What is required ▸ In the listing below, print exactly the lines between the line holding "Viewport: 1408px width, 618px" and the line holding "Task: Click the Refine Edge button", inclusive, and no more.

Records ▸
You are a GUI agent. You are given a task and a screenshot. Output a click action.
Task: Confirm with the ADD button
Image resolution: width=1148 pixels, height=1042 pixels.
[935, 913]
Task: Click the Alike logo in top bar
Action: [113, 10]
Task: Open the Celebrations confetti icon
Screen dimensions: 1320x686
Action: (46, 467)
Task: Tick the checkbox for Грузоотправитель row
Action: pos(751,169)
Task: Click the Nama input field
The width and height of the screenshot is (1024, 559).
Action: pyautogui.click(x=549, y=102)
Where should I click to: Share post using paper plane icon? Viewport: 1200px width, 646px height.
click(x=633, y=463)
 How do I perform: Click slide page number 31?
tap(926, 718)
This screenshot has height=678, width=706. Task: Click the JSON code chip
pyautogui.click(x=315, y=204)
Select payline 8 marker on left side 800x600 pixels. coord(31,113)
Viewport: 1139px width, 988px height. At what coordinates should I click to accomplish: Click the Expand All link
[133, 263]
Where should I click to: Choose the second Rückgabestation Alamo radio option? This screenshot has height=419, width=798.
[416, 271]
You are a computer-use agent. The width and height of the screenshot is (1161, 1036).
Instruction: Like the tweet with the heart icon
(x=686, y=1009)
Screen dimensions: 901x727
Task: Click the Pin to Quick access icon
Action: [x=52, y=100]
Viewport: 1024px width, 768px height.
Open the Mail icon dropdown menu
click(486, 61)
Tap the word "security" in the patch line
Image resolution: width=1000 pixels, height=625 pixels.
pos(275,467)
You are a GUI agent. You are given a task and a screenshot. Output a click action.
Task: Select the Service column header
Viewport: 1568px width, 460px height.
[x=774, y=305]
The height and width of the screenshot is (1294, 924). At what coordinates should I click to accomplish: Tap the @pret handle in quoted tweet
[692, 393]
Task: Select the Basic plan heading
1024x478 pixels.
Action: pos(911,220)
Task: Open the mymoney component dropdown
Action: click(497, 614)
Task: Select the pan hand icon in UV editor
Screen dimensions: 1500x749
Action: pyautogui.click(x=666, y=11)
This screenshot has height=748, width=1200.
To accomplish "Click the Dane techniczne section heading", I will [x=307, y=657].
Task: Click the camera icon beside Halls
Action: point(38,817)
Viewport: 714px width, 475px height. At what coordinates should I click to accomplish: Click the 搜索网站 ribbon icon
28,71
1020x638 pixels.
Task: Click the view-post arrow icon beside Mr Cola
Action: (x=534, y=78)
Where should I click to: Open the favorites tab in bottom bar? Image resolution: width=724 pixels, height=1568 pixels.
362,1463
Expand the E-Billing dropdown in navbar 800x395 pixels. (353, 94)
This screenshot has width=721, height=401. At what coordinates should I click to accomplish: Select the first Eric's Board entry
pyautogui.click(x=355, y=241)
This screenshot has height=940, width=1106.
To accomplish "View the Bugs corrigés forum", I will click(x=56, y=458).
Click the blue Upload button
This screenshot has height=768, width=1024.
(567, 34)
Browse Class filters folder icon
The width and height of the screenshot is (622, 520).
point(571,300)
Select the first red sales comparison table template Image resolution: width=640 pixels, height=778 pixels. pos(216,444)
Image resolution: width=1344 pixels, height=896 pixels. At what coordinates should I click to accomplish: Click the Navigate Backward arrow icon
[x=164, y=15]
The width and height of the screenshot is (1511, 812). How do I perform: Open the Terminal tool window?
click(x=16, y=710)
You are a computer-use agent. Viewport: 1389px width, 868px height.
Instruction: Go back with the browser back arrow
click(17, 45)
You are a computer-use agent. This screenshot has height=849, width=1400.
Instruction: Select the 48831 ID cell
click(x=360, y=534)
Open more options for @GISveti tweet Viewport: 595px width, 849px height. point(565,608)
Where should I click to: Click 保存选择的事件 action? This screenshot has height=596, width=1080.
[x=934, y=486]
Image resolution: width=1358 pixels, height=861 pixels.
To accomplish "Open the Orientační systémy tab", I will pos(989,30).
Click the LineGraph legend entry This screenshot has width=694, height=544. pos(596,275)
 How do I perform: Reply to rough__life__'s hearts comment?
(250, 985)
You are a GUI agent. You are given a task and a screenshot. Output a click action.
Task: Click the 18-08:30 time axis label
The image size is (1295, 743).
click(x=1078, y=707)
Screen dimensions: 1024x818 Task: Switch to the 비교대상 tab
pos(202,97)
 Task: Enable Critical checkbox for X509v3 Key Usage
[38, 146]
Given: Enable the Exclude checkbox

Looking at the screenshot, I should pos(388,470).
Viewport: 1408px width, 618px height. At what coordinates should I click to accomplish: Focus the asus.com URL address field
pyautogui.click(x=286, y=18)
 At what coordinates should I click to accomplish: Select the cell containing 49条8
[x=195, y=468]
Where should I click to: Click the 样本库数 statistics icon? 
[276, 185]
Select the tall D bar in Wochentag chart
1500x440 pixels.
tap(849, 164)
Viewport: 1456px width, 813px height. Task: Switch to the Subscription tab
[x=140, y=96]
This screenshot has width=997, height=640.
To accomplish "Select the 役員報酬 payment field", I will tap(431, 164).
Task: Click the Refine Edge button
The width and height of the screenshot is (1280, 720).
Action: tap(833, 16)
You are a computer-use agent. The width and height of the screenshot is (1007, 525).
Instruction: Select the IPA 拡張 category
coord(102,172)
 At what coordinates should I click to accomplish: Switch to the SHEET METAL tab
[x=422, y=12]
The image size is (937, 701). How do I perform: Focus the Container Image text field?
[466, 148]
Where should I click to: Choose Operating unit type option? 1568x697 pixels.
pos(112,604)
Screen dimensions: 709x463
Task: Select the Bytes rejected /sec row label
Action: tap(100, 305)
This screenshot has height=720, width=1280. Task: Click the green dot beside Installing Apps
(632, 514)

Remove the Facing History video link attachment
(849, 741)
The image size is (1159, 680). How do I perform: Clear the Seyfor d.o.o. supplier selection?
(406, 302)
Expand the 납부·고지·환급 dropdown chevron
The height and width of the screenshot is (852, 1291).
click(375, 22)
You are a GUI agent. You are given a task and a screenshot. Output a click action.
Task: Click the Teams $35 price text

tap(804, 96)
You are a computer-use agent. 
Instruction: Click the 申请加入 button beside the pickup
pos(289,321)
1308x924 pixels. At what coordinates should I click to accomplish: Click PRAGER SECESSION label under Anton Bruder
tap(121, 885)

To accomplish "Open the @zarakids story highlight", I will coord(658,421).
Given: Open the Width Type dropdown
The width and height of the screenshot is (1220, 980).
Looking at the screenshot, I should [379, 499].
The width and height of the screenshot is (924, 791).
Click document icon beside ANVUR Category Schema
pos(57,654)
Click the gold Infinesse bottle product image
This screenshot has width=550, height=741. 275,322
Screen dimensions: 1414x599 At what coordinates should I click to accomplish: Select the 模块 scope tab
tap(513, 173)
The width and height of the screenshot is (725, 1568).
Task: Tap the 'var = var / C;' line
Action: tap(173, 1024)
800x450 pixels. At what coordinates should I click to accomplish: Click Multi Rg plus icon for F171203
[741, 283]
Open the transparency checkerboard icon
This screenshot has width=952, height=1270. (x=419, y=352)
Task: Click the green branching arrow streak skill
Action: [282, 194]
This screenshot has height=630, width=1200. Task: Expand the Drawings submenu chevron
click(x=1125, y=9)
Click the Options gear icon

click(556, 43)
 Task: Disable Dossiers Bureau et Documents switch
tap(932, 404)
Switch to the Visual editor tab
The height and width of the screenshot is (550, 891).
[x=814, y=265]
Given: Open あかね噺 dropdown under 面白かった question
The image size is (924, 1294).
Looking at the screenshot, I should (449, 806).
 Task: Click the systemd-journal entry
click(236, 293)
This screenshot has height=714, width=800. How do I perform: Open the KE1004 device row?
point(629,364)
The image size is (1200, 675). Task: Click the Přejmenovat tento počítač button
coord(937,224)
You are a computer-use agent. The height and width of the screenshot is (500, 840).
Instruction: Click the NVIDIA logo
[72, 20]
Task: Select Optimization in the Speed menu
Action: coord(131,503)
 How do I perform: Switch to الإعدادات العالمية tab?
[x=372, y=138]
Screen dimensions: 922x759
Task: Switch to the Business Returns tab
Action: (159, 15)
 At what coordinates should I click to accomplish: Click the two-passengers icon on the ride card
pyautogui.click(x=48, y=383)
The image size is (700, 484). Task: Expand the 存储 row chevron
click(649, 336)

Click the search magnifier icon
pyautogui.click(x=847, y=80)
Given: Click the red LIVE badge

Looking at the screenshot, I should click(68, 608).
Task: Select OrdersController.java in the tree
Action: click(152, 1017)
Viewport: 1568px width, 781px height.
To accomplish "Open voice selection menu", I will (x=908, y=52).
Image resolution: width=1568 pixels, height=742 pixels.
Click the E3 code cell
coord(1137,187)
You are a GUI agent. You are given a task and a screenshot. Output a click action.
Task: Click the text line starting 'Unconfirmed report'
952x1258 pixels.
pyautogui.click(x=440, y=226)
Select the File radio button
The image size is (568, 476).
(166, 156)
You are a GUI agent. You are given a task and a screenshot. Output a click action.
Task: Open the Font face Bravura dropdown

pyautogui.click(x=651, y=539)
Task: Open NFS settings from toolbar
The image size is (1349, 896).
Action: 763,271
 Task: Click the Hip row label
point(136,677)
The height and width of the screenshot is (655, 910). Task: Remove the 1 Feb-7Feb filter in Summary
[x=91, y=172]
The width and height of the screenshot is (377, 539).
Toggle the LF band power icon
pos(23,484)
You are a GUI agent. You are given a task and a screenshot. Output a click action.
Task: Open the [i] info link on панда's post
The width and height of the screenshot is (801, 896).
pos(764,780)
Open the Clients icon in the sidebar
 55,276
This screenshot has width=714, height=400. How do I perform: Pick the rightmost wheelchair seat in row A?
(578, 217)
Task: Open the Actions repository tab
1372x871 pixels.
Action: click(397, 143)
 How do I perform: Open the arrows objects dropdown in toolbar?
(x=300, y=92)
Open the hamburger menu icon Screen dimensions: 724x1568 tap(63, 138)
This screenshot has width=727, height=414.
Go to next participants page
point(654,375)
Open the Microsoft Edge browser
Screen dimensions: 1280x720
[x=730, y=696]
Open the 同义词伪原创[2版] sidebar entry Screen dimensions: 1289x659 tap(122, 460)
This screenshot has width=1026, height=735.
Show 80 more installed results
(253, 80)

Reply ▸
Viewport: 1408px width, 618px height. At what coordinates should I click to accomplish: Focus the asus.com URL address field
pyautogui.click(x=286, y=18)
 At what coordinates should I click to accomplish: Select the cell containing 49条8
[x=195, y=468]
Where should I click to: Click the 样本库数 statistics icon? 
[276, 185]
Select the tall D bar in Wochentag chart
1500x440 pixels.
tap(849, 164)
Viewport: 1456px width, 813px height. Task: Switch to the Subscription tab
[x=140, y=96]
This screenshot has width=997, height=640.
To accomplish "Select the 役員報酬 payment field", I will tap(431, 164).
Task: Click the Refine Edge button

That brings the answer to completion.